Insomnia in the previous month was reported by 44% of stroke survivors. They had significantly lower overall Stroke Specific Quality of Life, energy, and thinking scores.

Early screening for sleep disturbance would help prevent later development of post-stroke insomnia, the authors suggested.

They recommended pharmacological and nonpharmacological interventions to improve HRQoL in patients with stroke who have insomnia. 

3. Air Pollution Damages Brain, May Cause Stroke

Researchers at Beth Israel Deaconess Medical Center, Boston, and other centers used MRI to examine whether long-term exposure to ambient air pollution associated with cerebrovascular disease and cognitive impairment is related to structural changes in the brain.

They found that exposure to elevated levels of particulate matter 2.5 is associated with smaller total cerebral brain volume and with higher odds of covert brain infarcts.

Air pollution is associated with insidious effects on structural brain aging even in dementia- and stroke-free persons, the authors concluded.

4. Stroke in Women: Not Just a Man’s Disease

Most women don’t know the risks or symptoms females face when having a stroke, says a national survey of 1000 women conducted by The Ohio State University Wexner Medical Center.

Only 11% of women could correctly identify pregnancy, lupus, migraines, and oral contraception or hormone replacement therapy as female-specific stroke risks.

Only 10% were aware that hiccups combined with atypical chest pain are among the early warning signs of a stroke in women when accompanied by or followed by typical stroke symptoms.

Close to half of women said they don’t know what problems females face after stroke (eg, nerve damage, problems swallowing, and depression).

“I think we have a ways to go when it comes to educating women about stroke and their unique risk factors,” said Dr Diana Greene-Chandos, a neurologist and director of neuroscience critical care at the center.

“Women do not think they are going to have a stroke.
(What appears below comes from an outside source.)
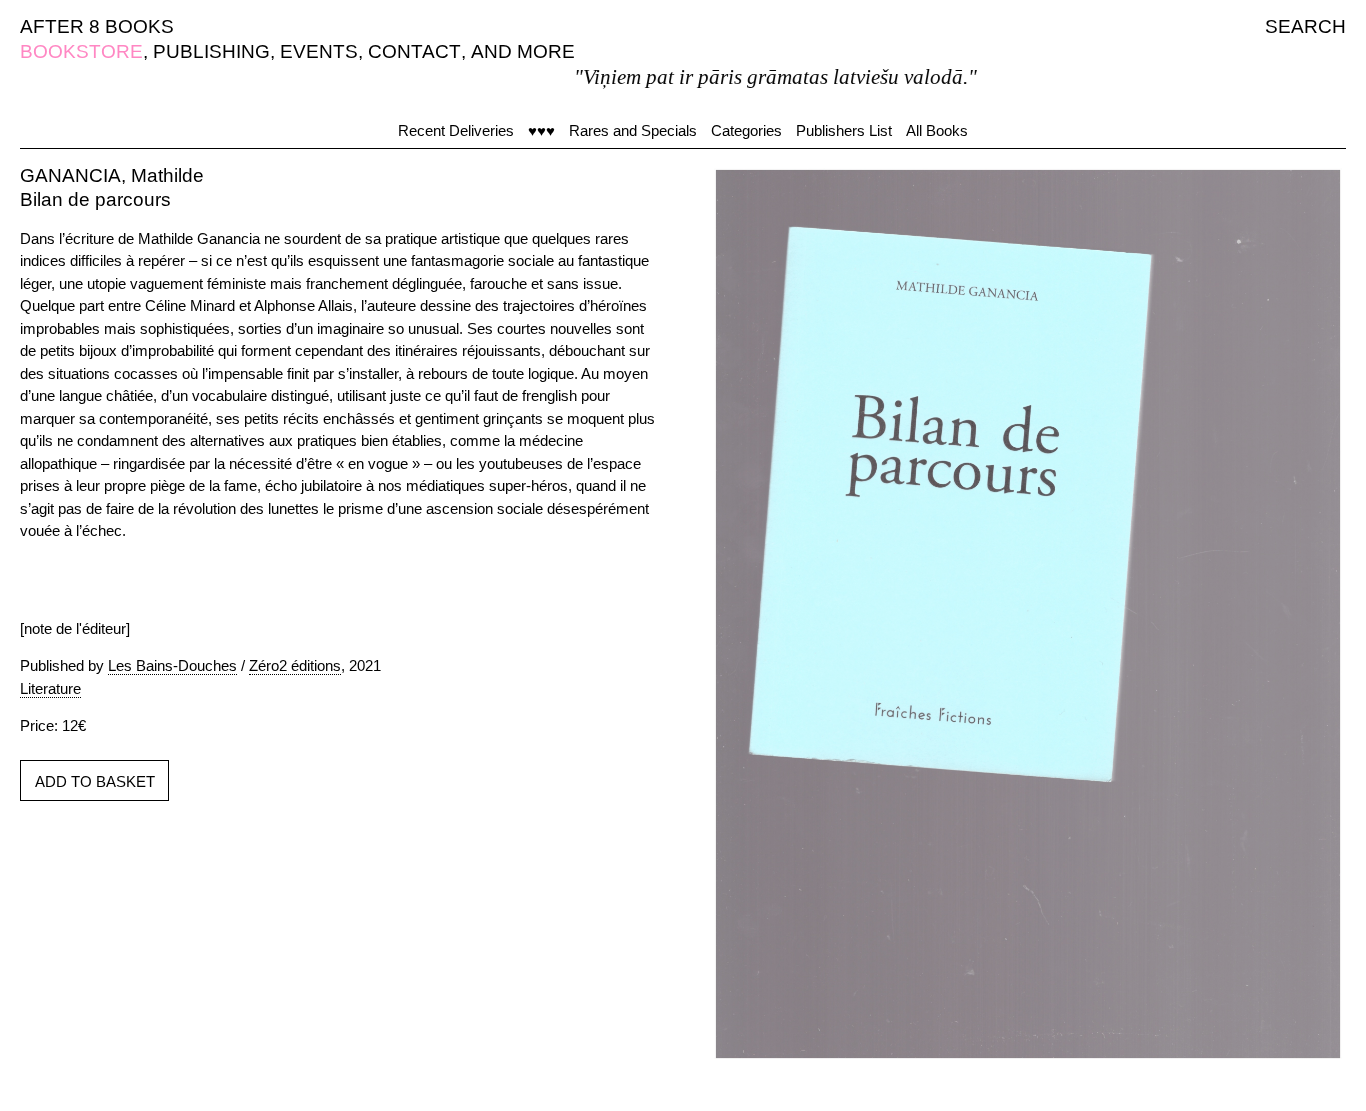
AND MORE (523, 51)
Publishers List (844, 130)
They think of it as a man’s disease,” said Dr Greene-Chandos.

5. New Stroke Reduction Strategy

The Reducing the International Burden of Stroke Using Mobile Technology Study is designed to do just that.

Current prevention and intervention techniques are not effective enough in targeting persons at low or moderate risk for stroke, the groups in whom most strokes occur. New effective and affordable primary prevention strategies for stroke and other NCDs are urgently needed.
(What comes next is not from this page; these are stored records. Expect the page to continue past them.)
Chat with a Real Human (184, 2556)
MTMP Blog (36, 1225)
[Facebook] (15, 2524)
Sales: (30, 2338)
The Stroke Riskometer App uses the smartphone platform to provide individualized stroke risk assessments. The new app will be used to inform a significant proportion of the global population about stroke risk and how to reduce it.
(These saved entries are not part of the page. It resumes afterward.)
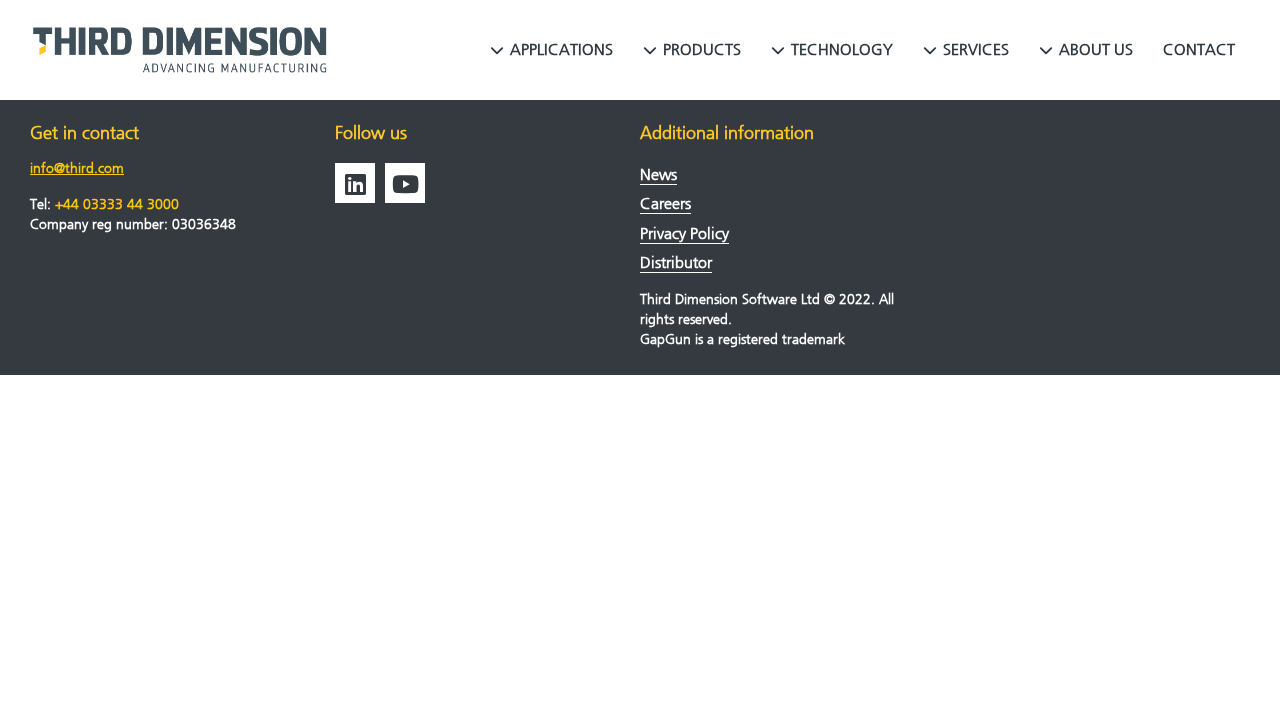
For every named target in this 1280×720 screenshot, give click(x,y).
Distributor (676, 262)
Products (702, 49)
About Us (1096, 49)
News (658, 174)
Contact (1199, 49)
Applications (561, 49)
6.Phasing In Stroke Reduction With Mobile Technology

The Reducing the International Burden of Stroke Using Mobile Technology Study includes 5 phases:

  • Evaluate the prevalence of stroke, heart attack, type 2 diabetes, traumatic brain injury, and dementia and their risk factors in various countries and demographic groups.
  • Determine an etiologic role of lifestyle, environmental, ociodemographic, and pathophysiological factors in the occurrence of these disorders-emphasis on modifiable risk factors.
  • Develop specific algorithms (and associated apps) for prediction of stroke and these other disorders for specific countries and populations.
  • Develop and test in a randomized controlled trial setting culturally appropriate smartphone-based interventions (cognitive-behavioral) for primary prevention of these disorders.
  • Update/implement country-specific apps for primary NCDs prevention.

Take-aways:

Patients with AFib at high risk for stroke may be identified by MRI scans of the heart.

Insomnia after stroke is correlated with health-related quality of life as well as physical disability, dementia, anxiety, depression, and fatigue.

Air pollution is associated with insidious effects on structural brain aging even in dementia- and stroke-free persons.

Most women don’t know the risks or symptoms females face when having a stroke. They think of stroke as a man’s disease.

A new study is designed to use mobile technology to reduce the international burden of stroke. A new app will be used to inform patients about stroke risk and how to reduce it.

The Reducing the International Burden of Stroke Using Mobile Technology Study has 5 phases, starting with evaluation of stroke prevalence and risk factors.